VentureBeat: But you’d worry that one thing you got rid of was the thing that prevents a car wreck in some situation.

Roddy: It’s a test case. If I get rid of half the computation, what happens? This is the so-called retraining. Retrain, or more importantly do the training with the target in mind. Train not assuming infinite capacity of a datacenter or a supercomputer, but train with the idea that I’ve only got limited compute.

Automotive is a great example. Let’s say it’s 10 years from now and you’re the lab director of pedestrian safety systems for XYZ German component company. Your algorithms are running in the latest and greatest Lexus and Mercedes cars. They each have $5,000 worth of compute hardware.
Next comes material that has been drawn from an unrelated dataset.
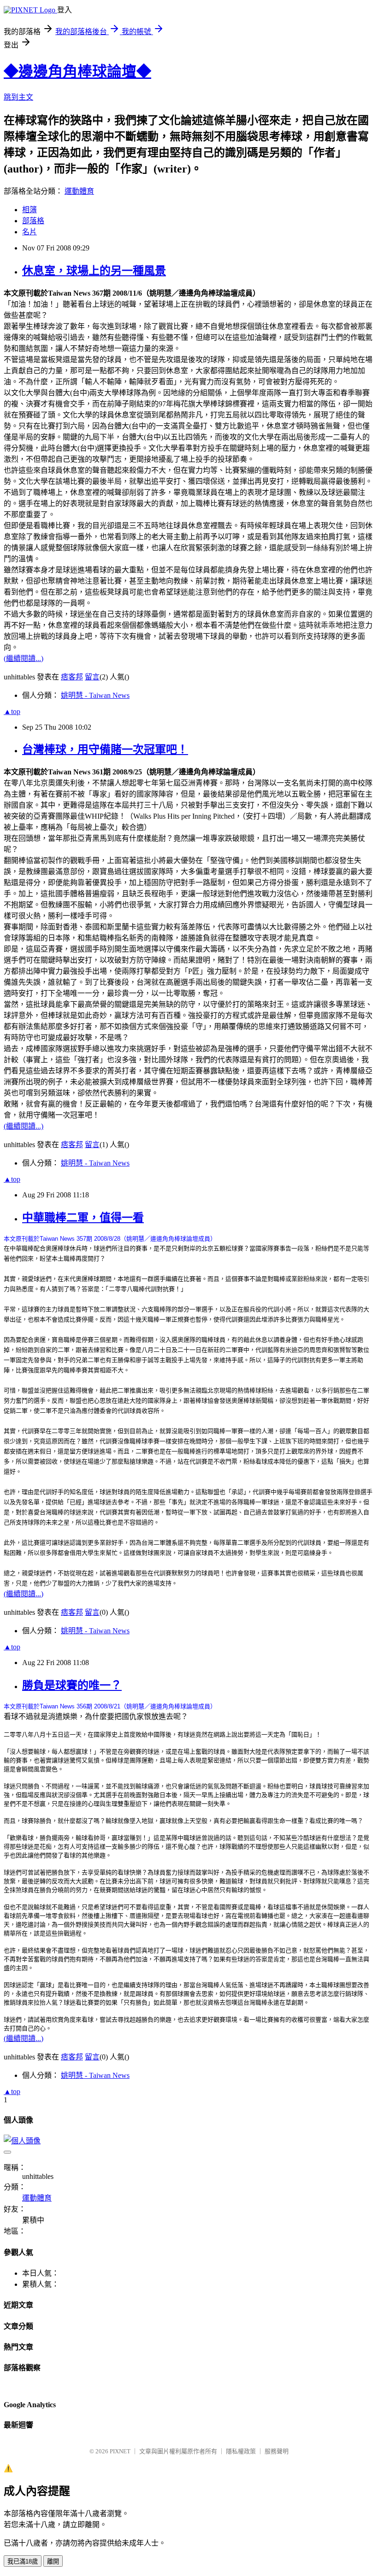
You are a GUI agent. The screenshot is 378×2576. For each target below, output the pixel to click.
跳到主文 (18, 97)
Your algorithms are also running in a nine-year-old Chinese sedan that happens to have a first generation of your system.

One of your scientists over here comes up with the best new algorithm. It’s 5% more accurate. Yay! In the Mercedes it’s 5% more accurate, anyway, but you have an obligation — in fact you probably have a contract that says you’ll do quarterly updates — to the other guy. Making it worse, now we’ve got 17 platforms from 10 car companies. How do you take this new mathematical invention and put it in all those places? There has to be some structured automation around that. That’s part of what the automotive consortium is trying to do in a contained field.

The technology we’re developing is around “How do we create those bridges?” How do you put a model, for example, into the training sets that the developer uses — the TensorFlows, the Caffes — that allows them to say, “Well, instead of assuming I’m running in the cloud for inference, what if I was running on this $2 microcontroller in a smart doorbell?” Train for that, instead of train for the abstract. There’s a lot of infrastructure that could be put in place.

For good or for bad, it has to cut across industry. You have to build bridges between data scientists at Facebook, chip guys at XYZ Semiconductor, box builders, and the software algorithm people that are trying to inter-upgrade it all together.

VentureBeat: There could be competitors like Nvidia in the alliance. How do you keep this on a level above the competition?

Roddy: What Nvidia does — to me, they’re a customer. They sell chips.